Uber Eats deliveries in Santa Monica, California are about to change. Today, the food delivery company and Motional began operating their automated delivery service. The two announced a partnership in December.
This pilot programme will allow Motional and Uber to study the technology alongside consumer demand. The two will also learn how consumers interact with the autonomous vehicle.
The delivery service works by alerting the restaurant when the AV arrives at the designated pick-up location. There’s a specially designed backseat compartment for the food. When the AV arrives at the drop-off location, it alerts the customer, who can unlock the vehicle through the Uber Eats app and collect their order.
Motional, a joint venture between Aptiv and Hyundai, uses Hyundai Ioniq 5 EVs for its delivery vehicles, which the company modified for AV service. While the company has experience moving passengers, its automated food delivery service is its first push into performing commercial deliveries. This is also the first time Uber Eats has partnered with an autonomous vehicle company for deliveries.
To prepare for the pilot programme, Motional spent months studying every touchpoint of the end-to-end delivery experience. That included extensive testing in the LA area to ensure safe, efficient, and reliable deliveries for the start of the service.

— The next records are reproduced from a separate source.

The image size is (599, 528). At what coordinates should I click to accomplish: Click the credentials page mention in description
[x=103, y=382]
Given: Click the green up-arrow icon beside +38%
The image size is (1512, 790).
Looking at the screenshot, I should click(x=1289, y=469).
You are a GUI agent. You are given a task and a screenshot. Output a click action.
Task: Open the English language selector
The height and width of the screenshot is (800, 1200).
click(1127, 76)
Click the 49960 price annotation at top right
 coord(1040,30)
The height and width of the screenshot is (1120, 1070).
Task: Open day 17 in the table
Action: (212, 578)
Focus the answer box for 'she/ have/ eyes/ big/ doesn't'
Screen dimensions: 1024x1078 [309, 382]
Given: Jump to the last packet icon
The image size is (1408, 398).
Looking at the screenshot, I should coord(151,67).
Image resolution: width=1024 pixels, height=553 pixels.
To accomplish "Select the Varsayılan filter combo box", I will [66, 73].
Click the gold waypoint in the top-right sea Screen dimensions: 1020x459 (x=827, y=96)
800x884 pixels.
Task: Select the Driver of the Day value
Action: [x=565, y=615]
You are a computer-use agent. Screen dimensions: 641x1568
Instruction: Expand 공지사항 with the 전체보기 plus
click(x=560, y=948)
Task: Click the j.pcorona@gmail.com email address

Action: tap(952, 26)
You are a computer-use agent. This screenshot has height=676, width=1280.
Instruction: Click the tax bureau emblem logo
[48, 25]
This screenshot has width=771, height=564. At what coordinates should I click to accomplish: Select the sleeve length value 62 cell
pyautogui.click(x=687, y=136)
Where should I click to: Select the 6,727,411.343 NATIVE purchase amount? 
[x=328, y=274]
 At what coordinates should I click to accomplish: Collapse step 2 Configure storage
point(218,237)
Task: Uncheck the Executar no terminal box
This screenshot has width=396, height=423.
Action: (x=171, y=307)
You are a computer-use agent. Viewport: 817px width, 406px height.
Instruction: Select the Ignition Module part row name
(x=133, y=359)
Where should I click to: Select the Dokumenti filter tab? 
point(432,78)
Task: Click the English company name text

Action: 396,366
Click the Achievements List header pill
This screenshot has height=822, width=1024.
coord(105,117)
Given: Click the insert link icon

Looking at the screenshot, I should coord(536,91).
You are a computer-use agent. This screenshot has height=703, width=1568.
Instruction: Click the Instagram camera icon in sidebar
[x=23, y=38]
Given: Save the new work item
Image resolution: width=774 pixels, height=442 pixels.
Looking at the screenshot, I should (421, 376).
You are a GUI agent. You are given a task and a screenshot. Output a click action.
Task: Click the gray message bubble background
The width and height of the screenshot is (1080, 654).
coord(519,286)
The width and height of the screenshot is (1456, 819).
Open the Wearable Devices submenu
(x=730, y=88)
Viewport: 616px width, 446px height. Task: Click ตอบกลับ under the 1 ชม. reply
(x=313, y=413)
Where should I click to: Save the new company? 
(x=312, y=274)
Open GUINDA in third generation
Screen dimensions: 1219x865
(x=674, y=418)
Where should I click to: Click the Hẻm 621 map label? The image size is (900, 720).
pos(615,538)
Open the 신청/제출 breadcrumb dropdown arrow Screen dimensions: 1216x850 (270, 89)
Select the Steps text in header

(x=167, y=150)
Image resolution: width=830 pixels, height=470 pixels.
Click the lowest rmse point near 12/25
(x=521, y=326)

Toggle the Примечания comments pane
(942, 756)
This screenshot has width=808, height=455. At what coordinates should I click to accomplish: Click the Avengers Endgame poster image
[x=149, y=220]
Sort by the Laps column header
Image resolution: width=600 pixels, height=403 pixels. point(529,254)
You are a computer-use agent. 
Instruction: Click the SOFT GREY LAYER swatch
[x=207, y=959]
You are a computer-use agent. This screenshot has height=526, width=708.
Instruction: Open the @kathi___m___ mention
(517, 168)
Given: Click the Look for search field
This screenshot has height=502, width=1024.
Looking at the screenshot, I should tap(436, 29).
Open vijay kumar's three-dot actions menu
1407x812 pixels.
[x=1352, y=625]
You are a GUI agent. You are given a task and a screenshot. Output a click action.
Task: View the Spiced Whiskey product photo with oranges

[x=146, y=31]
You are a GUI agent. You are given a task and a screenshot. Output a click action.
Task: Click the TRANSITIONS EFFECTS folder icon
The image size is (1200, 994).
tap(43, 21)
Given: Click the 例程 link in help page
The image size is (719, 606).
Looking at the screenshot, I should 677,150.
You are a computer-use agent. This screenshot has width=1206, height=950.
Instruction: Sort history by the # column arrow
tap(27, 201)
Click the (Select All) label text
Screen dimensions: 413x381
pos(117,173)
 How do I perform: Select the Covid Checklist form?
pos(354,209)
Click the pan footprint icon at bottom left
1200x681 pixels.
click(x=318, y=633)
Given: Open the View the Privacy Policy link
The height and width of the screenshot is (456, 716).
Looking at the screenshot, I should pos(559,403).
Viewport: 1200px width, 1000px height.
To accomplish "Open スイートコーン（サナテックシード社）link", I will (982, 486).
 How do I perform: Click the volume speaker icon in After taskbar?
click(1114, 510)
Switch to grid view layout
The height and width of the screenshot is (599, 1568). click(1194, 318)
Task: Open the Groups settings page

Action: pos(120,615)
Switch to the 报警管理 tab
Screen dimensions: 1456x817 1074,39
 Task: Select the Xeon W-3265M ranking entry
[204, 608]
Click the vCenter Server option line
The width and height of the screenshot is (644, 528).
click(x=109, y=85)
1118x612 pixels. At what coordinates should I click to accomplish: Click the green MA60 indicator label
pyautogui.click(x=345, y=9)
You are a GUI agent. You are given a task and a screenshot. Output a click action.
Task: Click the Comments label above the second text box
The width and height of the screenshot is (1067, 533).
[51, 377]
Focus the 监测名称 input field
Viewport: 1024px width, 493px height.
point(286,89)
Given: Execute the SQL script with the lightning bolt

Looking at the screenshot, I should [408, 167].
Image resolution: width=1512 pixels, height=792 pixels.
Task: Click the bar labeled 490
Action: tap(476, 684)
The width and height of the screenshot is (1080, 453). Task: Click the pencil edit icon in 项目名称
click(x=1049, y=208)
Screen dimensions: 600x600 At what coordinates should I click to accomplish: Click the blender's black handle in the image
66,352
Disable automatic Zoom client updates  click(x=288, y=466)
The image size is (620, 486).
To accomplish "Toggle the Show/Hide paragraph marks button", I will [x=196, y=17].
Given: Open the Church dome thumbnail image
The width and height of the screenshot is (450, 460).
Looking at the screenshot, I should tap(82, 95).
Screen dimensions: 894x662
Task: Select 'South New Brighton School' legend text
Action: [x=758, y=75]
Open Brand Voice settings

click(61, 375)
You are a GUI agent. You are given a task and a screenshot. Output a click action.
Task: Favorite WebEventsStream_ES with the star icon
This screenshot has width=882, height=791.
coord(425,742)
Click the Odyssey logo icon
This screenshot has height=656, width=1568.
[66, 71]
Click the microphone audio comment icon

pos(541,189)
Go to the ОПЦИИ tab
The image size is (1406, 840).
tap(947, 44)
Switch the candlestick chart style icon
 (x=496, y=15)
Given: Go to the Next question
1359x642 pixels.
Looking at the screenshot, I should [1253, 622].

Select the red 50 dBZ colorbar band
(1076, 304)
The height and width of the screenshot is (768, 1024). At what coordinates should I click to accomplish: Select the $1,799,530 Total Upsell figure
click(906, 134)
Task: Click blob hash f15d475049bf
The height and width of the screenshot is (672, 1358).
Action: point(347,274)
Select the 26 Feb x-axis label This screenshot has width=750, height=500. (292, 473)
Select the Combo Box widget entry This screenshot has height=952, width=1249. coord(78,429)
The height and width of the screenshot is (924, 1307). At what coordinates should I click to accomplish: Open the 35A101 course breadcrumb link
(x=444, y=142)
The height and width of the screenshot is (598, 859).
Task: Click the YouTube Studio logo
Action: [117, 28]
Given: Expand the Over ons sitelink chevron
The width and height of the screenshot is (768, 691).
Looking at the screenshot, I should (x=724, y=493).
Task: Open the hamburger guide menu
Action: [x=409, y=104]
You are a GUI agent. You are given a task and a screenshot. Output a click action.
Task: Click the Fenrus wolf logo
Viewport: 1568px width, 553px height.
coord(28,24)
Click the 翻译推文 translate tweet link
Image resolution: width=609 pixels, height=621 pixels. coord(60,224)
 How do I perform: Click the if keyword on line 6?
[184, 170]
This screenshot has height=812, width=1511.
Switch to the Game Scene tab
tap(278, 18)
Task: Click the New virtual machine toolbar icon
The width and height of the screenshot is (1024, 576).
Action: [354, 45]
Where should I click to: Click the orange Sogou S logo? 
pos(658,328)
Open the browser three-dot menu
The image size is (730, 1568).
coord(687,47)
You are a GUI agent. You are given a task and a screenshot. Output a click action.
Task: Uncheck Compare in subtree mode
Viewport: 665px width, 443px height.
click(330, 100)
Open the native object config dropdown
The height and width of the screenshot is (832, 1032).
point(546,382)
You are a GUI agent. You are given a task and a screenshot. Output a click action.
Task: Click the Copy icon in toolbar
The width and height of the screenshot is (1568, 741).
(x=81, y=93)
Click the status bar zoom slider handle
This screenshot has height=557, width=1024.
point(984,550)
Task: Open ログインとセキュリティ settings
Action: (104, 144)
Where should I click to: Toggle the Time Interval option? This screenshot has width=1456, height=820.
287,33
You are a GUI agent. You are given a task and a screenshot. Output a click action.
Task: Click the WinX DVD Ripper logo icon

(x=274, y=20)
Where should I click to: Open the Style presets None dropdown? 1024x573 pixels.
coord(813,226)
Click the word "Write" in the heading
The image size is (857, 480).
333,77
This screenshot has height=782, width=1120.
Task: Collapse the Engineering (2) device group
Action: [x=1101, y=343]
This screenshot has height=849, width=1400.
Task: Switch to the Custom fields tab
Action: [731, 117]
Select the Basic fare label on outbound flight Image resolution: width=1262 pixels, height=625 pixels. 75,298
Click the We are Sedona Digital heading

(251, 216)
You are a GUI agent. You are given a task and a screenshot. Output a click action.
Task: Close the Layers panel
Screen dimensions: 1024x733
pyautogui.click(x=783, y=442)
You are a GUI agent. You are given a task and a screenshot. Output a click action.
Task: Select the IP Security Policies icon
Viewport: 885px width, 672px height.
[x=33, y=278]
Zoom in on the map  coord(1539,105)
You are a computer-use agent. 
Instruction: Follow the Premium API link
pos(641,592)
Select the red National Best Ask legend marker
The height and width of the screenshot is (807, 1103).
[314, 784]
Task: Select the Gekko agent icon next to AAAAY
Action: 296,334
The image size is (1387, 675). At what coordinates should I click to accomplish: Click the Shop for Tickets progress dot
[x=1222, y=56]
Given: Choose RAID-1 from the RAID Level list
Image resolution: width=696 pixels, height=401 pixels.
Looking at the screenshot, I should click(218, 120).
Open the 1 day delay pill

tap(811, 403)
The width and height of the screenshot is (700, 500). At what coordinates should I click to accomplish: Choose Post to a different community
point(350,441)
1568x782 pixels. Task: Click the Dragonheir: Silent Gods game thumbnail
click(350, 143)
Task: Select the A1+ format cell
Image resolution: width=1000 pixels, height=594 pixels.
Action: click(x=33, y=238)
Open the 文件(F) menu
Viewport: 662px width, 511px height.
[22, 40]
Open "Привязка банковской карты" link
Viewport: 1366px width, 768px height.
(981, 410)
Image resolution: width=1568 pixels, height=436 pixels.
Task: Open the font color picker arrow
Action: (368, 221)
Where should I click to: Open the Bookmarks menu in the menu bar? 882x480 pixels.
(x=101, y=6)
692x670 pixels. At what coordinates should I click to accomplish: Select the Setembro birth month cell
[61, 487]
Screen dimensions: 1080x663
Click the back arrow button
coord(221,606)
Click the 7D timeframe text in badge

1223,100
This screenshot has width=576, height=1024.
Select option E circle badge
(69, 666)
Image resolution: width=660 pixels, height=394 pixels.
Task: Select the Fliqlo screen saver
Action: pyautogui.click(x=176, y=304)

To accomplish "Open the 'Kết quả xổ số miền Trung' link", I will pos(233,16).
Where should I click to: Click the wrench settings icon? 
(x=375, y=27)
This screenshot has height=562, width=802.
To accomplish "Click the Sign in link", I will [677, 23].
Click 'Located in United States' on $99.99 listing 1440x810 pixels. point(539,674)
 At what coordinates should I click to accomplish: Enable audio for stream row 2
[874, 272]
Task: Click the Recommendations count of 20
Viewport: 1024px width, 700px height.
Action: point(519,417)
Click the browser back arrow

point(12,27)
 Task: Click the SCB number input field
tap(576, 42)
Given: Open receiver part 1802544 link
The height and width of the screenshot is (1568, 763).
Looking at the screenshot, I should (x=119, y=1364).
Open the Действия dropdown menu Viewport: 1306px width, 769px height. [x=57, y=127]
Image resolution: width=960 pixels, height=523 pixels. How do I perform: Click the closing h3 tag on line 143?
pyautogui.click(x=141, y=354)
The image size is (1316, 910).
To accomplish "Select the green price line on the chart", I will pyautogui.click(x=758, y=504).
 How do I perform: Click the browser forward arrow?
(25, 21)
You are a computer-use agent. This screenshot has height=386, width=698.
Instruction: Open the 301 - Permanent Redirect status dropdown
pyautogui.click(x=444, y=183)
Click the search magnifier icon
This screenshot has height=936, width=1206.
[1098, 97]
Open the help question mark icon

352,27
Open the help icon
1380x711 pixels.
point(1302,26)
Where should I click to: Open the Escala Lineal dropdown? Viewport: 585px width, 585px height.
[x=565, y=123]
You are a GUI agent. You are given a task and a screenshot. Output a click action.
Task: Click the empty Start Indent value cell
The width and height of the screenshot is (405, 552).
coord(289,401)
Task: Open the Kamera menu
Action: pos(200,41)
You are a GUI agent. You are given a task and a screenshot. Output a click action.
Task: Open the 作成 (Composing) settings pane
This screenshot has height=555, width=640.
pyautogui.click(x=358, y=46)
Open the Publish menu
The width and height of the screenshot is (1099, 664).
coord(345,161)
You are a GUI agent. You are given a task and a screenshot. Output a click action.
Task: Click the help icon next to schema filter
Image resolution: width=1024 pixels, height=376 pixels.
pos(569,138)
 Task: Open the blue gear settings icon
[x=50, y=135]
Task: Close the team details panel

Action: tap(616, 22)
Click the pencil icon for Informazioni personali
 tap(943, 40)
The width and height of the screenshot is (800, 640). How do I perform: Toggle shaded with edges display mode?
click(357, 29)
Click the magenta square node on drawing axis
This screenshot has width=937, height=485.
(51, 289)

But as we’ve seen time and time again, there are real-world situations a computer can never be fully prepared to encounter.
Abe Ghabra, Motional’s COO, said that this pilot program “signifies the next phase” of the company’s commercial roadmap. The two will use feedback from this programme to shape how it can quickly scale, expanding to more areas in Los Angeles and other cities. Motional sees this as laying the “groundwork for future commercial activities” with Uber.
Autonomous vehicles have the potential to revolutionise society, but that is still years away from happening. Until then, companies like Motional are working alongside others like Tesla, General Motors, and others to perfect the new technology. Delivery services and robotaxis are just the beginning, but they’re a crucial first step that will require some human hand-holding for the foreseeable future.